After seeing mother!, you may find yourself more confused than you were walking into the show. The allegories and metaphors run heavy in the film, and sometimes a scene can feel so dense that it is almost suffocating. Are you reading those characters right? Does that scene actually mean what you think it means? (This is Aronofsky, so probably not.) Either way, let's try to work through the meaning and symbols of mother!, shall we?
If you have read reviews of mother! before going into the film, the religious allegories running through the film are probably pretty obvious. If you haven't seen many reviews and are a little rusty on your Old and New Testament, then this is probably going to blow your mind. As noted in FilmInk's review of the film, the original visitors (because they are never named in the film, I will refer to them by the actors) Ed Harris and Michelle Pfeiffer represent Adam and Eve. Their names on IMDB are Man and Woman, which is pretty spot on for Adam and Eve in the Bible.
Then there are their sons, the two men who, also unnamed, come and wreak havoc on mother's home. The sons of Adam and Even are Cain and Abel, and according to the Book of Genesis, God favored Abel over Cain (like Ed Harris favoring the one son over the other in his will), and Cain murdered Abel. Sound familiar?
Another thing to look at is the lack of character names, and how important those are to the story. Javier Bardem plays Him, with a capital "H." In religious text, God is oft referred to as Him, or He, as noted in a Harvard article.
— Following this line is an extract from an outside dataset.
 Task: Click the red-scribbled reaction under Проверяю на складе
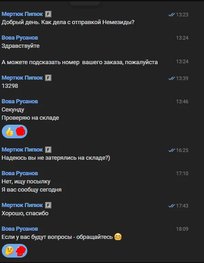point(20,132)
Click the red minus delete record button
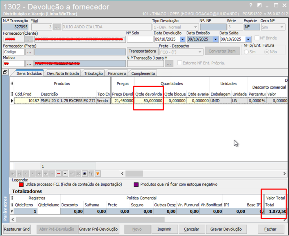 pos(59,173)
He is worshipped by hundreds of adoring fans who kill, pillage, and loot for him — to be closer to him. Plus, and arguably the most in-your-face-you-may-miss-it, Him writes the new word of God when Javier Bardem writes his new work of art.
J.Law has been quite helpful with this one, since she admitted it in her interview on The Tonight Show before the premiere of the film. When talking about the plot of the film, as loosely as one can during a media circuit, Lawrence admits that the home in the film represents Earth. She, as mother, is basically the human embodiment of Mother Earth, tending to her home, and watching people destroy it. Overpopulation, limited resources, disease, greed, filth, it's all there, and as we see by the end of the film, the home (and mother) are destroyed. Nothing was enough to save it, not even mother's love.
Love & Art
By the end, the film becomes a little more straightforward with its approach in conveying meanings. As Him hovers over mother in the final moments, he says that nothing will ever be enough, and if it were, he wouldn't have to create it. Not only is this screaming religious undertones (why did God create chaos, violence, and death?), but it is also a strong statement on the artist and the artist's love of those loving him. As mother says in the film, he loved mother because of how much she loved him. It was the same as the adoring "fans" that destroyed his life and the life mother had tried to build in the home. As we see in the last moment, there was one thing he needed from her, and that was her love, but in the purest form — her heart. It is what kept his art going, and it would continue to go on and on as the next mother took Jennifer Lawrence's mother's place in the house.
Of course, this film joins the ranks of Many Meanings because of its writer (Darren Aronofsky). The wonderful thing about art is you can interpret it in many different ways. Nothing is set in stone, until it is hovering on Javier Bardem's mantel in his office.